Google Groups no longer supports new Usenet posts or subscriptions. Historical content remains viewable.
Dismiss

load data infile somewhat flaky

2 views
Skip to first unread message

DFS

unread,
Aug 17, 2021, 1:11:18 PM8/17/21
to
Finally got a big file (3 columns x 612K rows) of messy data loaded.

load data infile 'file.csv'
into table
fields terminated by ','
enclosed by '"';

I noticed it tells you an error occurred at a certain line, but the
offending data (a text field ending in \ or "\") 5 lines later was the
real issue.

On one run 5 lines didn't post, and it turns out they were the next 5
lines after a field ending in "\". Those 5 lines got concatenated with
the offending line, so I had one large clump of data in one row.

Moral: watch for fields ending in \ or "\".

Johann Klammer

unread,
Aug 18, 2021, 4:10:41 AM8/18/21
to
I seem to recall it also has problems with whitespace around the commata.


DFS

unread,
Aug 18, 2021, 9:43:23 AM8/18/21
to
Yes, I saw that too.

It was a fiasco. Wasted a fair amt of my time.

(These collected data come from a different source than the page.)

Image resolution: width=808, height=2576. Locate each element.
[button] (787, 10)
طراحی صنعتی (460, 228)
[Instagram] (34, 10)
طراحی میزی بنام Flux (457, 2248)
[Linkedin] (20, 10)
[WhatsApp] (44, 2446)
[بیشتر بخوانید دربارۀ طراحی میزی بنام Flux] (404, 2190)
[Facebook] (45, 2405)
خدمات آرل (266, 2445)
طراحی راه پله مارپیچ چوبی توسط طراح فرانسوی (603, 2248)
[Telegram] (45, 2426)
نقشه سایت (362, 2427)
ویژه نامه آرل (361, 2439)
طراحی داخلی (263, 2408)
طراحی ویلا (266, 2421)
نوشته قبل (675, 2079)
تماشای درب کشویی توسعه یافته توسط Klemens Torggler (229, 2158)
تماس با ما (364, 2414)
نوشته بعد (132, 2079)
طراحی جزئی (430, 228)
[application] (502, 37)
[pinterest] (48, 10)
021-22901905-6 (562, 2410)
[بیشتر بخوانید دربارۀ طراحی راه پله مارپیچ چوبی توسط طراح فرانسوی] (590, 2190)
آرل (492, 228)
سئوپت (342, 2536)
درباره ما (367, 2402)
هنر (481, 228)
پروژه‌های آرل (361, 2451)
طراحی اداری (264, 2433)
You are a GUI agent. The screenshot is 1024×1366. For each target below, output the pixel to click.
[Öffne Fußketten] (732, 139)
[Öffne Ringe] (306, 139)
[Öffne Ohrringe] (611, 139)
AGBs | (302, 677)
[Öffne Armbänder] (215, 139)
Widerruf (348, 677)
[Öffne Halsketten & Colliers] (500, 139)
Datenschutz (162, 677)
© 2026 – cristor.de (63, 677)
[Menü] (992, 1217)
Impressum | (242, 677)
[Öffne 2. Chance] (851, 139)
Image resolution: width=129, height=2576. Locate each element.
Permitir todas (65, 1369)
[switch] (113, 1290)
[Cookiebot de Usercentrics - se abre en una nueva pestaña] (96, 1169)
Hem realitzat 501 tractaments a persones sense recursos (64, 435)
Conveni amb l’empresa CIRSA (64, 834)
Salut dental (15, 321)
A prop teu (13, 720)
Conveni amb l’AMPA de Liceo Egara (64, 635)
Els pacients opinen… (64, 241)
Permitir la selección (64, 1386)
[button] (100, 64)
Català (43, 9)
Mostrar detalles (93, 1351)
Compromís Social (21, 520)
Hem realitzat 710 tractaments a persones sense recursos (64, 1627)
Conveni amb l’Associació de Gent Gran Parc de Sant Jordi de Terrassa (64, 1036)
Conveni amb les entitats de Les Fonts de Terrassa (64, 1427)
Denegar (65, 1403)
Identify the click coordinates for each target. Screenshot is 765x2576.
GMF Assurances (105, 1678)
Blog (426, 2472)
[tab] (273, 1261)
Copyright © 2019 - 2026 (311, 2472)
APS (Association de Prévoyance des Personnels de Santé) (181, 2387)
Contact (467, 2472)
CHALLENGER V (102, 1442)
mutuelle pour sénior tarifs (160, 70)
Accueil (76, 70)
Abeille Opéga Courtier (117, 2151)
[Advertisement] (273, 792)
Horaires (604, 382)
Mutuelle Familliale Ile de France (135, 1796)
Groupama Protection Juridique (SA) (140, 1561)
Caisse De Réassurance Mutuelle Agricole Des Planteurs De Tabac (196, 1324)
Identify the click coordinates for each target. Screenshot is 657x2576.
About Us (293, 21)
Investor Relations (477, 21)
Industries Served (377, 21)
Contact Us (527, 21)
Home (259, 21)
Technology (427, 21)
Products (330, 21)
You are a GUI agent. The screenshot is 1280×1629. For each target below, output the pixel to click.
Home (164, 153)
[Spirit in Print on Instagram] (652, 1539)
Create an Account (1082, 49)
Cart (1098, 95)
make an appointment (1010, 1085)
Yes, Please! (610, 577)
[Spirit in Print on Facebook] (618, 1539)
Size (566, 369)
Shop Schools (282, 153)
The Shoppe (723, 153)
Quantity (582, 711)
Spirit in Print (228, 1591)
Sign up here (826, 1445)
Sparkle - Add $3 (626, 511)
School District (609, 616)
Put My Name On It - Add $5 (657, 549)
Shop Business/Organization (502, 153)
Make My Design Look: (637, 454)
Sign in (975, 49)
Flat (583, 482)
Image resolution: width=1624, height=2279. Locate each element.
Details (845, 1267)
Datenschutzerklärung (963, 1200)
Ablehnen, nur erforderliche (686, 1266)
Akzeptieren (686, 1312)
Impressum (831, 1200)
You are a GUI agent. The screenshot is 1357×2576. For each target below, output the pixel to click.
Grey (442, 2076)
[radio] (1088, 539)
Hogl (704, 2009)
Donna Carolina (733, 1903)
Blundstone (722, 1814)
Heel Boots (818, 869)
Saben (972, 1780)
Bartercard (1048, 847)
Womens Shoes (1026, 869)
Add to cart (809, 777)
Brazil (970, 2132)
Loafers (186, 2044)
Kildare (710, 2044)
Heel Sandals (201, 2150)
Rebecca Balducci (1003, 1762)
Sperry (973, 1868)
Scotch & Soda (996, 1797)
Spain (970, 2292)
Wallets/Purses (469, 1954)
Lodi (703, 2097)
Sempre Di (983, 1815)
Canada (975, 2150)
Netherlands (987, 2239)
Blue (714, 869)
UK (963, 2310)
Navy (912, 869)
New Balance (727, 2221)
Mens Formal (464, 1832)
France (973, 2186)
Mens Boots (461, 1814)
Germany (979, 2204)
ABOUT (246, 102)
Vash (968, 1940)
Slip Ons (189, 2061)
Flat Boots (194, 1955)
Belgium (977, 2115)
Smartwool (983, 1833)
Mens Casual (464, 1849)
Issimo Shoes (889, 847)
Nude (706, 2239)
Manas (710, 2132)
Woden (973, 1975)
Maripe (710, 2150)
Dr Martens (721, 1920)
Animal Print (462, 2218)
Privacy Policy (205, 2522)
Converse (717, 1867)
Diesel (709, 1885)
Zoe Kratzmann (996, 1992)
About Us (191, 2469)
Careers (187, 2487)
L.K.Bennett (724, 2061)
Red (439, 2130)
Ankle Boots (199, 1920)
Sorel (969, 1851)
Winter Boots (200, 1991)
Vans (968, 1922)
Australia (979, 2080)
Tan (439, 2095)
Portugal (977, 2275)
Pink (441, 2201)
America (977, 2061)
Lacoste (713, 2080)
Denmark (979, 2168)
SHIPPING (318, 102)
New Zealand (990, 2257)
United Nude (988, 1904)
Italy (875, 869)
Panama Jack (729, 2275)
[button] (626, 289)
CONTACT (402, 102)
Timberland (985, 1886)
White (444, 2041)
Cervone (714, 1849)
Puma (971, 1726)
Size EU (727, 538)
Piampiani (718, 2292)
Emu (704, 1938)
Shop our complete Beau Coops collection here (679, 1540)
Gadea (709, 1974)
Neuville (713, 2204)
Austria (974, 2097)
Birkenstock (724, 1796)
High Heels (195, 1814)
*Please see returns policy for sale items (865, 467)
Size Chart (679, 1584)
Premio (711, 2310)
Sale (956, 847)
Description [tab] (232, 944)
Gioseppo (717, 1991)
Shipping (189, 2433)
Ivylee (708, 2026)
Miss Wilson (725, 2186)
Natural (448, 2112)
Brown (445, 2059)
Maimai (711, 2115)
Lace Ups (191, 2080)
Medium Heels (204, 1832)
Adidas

A couple times it would
spend 10 minutes reading a file (Stage 1 of 1...) then tell me it bombed
on row 1 (which was valid data).
Near the end of my db cloning process (15 tables, 30M rows total, SQLite
to MariaDB) I wrote a little python program to copy the data.

The python code did - no joking - nearly 2700+ inserts/second into
MariaDB. I copied 1.5M rows (~4GB) in under 10 minutes.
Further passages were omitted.